Content starts
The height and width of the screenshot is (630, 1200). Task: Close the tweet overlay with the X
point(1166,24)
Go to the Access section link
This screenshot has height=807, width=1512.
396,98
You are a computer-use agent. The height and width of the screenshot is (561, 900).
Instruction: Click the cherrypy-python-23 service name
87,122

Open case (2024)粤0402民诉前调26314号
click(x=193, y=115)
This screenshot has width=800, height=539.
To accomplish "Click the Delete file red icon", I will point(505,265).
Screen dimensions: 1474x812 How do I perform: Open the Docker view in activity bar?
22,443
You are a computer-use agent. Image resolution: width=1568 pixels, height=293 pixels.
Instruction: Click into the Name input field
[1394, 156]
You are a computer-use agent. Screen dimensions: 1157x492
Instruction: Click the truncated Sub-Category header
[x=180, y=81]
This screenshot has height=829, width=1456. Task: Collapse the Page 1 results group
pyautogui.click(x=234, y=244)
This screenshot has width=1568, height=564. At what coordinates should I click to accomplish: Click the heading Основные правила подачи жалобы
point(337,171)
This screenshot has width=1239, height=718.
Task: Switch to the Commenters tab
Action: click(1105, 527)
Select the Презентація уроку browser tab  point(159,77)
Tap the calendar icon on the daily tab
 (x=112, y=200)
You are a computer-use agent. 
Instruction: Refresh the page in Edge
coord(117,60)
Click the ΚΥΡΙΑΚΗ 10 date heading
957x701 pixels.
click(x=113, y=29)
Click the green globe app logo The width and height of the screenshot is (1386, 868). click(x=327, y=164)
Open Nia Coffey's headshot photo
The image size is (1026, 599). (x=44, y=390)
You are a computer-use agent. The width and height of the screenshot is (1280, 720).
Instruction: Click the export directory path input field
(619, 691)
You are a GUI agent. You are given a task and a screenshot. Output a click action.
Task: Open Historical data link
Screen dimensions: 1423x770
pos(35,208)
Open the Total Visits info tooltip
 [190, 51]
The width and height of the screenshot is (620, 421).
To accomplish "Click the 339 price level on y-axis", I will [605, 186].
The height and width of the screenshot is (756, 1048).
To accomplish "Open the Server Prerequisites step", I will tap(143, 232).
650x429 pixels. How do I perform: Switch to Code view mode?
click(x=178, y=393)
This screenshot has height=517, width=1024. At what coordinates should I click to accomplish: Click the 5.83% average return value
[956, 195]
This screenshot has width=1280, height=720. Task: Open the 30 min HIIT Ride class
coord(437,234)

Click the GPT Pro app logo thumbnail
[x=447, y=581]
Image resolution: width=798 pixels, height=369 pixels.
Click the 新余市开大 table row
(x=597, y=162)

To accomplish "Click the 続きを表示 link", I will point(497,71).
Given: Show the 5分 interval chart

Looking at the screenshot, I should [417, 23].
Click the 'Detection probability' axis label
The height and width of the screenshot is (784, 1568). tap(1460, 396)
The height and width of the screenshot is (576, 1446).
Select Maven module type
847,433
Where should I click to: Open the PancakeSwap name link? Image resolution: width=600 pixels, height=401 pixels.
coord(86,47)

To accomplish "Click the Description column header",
Content ends
◆ **WHAT TO PRODUCE**
Copy out every line from the material above where the string "will" turns up.

◆ **RESPONSE FOR THIS EXERCISE**
To accomplish "Click the Delete file red icon", I will point(505,265).
To accomplish "Click the 339 price level on y-axis", I will [605, 186].
To accomplish "Open the Server Prerequisites step", I will tap(143, 232).
To accomplish "Click the 続きを表示 link", I will point(497,71).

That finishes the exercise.